Mesdames, Messieurs de la presse,
Distingués invités, en vos titres et qualités respectifs,
Il y a un an, jour pour jour, j’ai été arrêté, emprisonné, injustement
jugé et condamné à un an de prison ferme. Je viens de purger la peine
qui m’a été infligée au Centre dit de Rééducation de Makala.
Au moment où je me tiens devant vous, aujourd’hui, en homme de nouveau
libre, il est de mon devoir de commencer par vous saluer tous et
chacun, et à vous dire combien je suis heureux et ému de me retrouver
parmi vous, une année après mon emprisonnement injuste.

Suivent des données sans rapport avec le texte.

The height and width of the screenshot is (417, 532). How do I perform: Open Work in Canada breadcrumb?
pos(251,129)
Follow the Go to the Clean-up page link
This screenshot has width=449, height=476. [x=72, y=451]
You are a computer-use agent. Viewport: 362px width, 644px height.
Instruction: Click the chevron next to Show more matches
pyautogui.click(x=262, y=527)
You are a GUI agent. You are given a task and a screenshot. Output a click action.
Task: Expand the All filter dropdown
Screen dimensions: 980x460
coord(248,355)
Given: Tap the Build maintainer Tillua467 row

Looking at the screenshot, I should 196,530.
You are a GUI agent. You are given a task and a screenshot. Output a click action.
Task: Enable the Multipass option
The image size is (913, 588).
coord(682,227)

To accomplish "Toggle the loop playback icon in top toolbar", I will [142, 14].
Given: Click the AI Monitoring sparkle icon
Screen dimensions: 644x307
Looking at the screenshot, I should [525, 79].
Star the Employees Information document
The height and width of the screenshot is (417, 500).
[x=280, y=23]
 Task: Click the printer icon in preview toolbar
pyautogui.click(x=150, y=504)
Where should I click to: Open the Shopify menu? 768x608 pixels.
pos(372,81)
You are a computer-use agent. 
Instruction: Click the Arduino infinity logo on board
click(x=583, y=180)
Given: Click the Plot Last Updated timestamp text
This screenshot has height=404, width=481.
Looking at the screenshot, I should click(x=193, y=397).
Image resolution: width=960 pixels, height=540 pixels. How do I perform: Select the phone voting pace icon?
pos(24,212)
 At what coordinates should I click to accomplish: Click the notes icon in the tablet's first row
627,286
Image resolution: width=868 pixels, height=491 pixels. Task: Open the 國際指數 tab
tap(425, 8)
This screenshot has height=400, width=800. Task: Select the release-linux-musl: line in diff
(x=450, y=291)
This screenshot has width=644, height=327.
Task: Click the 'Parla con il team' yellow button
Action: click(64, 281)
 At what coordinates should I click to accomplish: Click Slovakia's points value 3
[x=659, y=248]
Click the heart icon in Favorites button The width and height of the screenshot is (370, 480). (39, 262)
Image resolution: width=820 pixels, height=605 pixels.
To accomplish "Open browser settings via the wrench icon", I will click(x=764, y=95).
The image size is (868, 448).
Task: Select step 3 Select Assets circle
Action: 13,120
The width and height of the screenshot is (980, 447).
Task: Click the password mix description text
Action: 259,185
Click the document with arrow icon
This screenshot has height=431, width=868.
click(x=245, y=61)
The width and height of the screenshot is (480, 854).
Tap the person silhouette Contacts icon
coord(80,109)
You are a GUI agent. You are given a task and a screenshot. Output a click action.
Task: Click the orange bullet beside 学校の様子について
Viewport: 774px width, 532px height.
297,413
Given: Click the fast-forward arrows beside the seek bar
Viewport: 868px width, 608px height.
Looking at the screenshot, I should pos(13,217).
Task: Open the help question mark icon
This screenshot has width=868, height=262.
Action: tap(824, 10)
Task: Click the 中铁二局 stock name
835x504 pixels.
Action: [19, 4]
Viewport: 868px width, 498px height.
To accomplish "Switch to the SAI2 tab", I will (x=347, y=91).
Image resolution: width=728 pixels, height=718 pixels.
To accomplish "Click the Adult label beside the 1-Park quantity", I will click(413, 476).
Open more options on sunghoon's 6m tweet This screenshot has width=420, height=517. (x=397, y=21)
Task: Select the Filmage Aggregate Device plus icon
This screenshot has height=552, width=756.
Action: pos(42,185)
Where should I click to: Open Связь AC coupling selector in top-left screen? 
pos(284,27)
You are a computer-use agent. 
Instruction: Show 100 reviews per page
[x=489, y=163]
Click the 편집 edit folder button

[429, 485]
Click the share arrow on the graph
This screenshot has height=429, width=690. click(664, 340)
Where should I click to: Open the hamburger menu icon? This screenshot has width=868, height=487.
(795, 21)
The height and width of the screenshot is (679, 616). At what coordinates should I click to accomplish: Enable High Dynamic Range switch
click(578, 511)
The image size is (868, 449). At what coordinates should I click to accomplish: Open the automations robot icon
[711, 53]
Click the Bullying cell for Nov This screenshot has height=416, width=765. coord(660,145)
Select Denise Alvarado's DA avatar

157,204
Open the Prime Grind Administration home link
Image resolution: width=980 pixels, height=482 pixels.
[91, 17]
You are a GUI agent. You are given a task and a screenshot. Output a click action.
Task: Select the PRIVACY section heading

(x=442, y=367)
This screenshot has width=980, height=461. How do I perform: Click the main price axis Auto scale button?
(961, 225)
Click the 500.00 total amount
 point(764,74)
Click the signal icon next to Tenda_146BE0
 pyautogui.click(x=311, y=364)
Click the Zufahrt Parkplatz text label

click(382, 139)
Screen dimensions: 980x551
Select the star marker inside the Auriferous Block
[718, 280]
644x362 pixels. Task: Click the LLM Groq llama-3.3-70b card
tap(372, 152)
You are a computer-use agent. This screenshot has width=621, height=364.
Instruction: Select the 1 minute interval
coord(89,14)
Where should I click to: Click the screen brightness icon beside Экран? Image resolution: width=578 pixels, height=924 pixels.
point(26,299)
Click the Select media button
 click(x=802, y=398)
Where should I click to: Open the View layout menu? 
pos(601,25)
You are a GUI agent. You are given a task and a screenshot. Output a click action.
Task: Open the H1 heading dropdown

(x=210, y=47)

J’éprouve une énorme charge d’émotions de retrouver la grande famille
de la Dynamique pour l’Unité d’Actions de l’Opposition congolaise dont
l’UNC, mon parti, est membre. J’adresse, au nom de ma famille et au
mien propre, à tous et à chacun, mes profonds remerciements pour le
soutien qu’ils n’ont cessé d’apporter à ma modeste personne ainsi qu’à
ma famille depuis mon enlèvement dans la nuit qui a suivi le meeting
populaire réussi du 04 août 2014 à la Place Ste Thérèse de N’Djili et
le soutien appuyé reçu tout au long de ce procès de la honte ainsi
que durant toute la période de mon incarcération à la prison de
Makala.
Je suis d’autant plus ému que je retrouve la grande famille de
l’opposition politique, plus que jamais unie, engagée et déterminée à
faire respecter la Constitution de la République et attachée au
principe d’alternance démocratique dans notre pays.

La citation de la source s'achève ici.